Check your understanding →
**a)** In the text on metformin and low blood sugar, how many hypos a day was the writer having before starting metformin?
**b)** Pick up the text on metformin and low blood sugar after its final sentence and keep writing.

A T2 diabetic can still produce insulin and it's not unusual to see the occasional low when your body is trying to compensate for prolonged high blood sugar. Metformin doesn't cause lows, in fact it can be used as a treatment for reactive hypoglycaemia because it helps your body use the insulin it has so that it is less likely to overproduce insulin. Adjusting your diet to help avoid highs will also prevent the occasional hypos as can increasing your dose of metformin if you're still on a low dose.
I was put on metformin by my edocrinologist when I was experiencing reactive hypoglycaemia, based on a family history of diabetes and the knowledge that metformin, if started early, can delay the onset of diabetes. At that point I never had a reading above seven, but was having three or four hypos a day. Metformin very effectively stopped the hypos. After five years I started having occasional high readings, eights or tens from time to time, and based on a GTT was diagnosed as diabetic. Since then my metformin dosage has been increased and I'm back to having very normal blood sugar levels and rarely have a high or hypo that I haven't knowlingly caused myself by eating something I shouldn't.

Data shown →
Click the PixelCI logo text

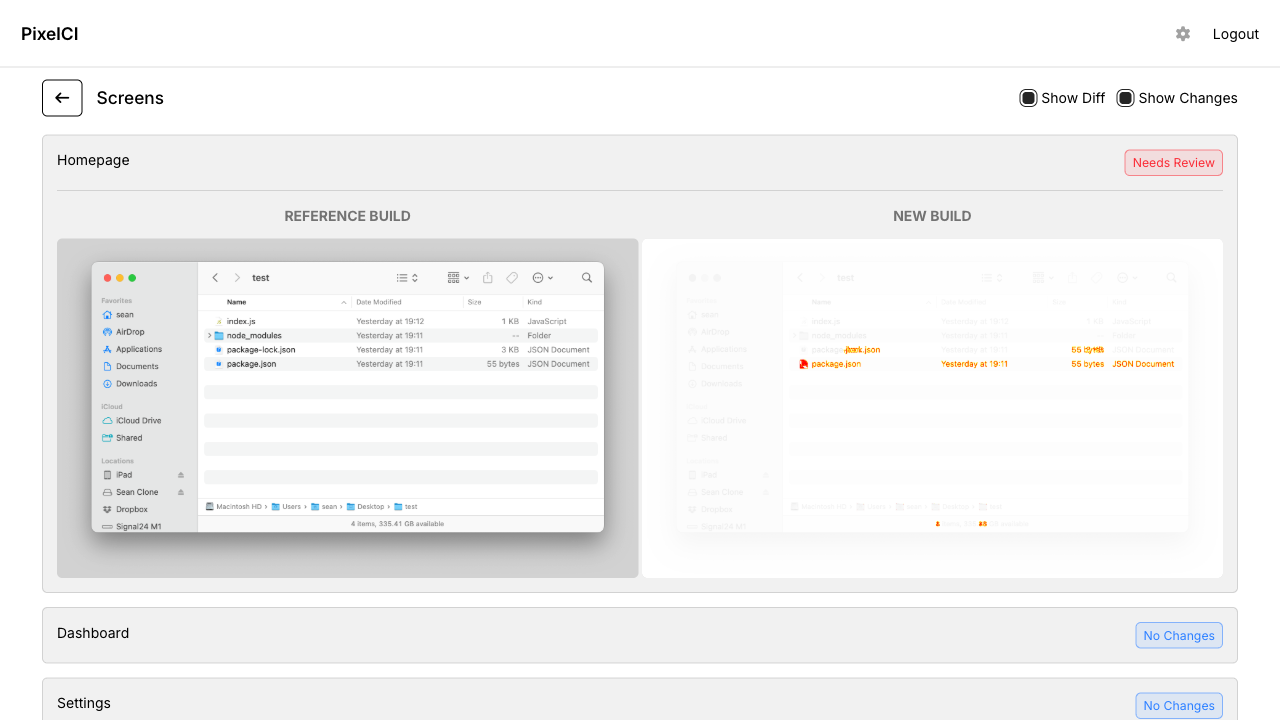pyautogui.click(x=50, y=34)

Responses by task →
**a)** Three or four a day.

**b)**
Keep a record of your blood sugar readings to show your GP, and keep snacks handy so that you can sort out a low even if you don't feel you are having symptoms. Everyone seems to have a different threshold for hypo symptoms, I know I'm headed for a hypo at 4.2 but a diabetic colleague isn't aware of a hypo until 3.1. In my experience you can go from feeling a bit odd to being incapable of helping yourself very rapidly when your blood sugar drops, especially if it drops quickly.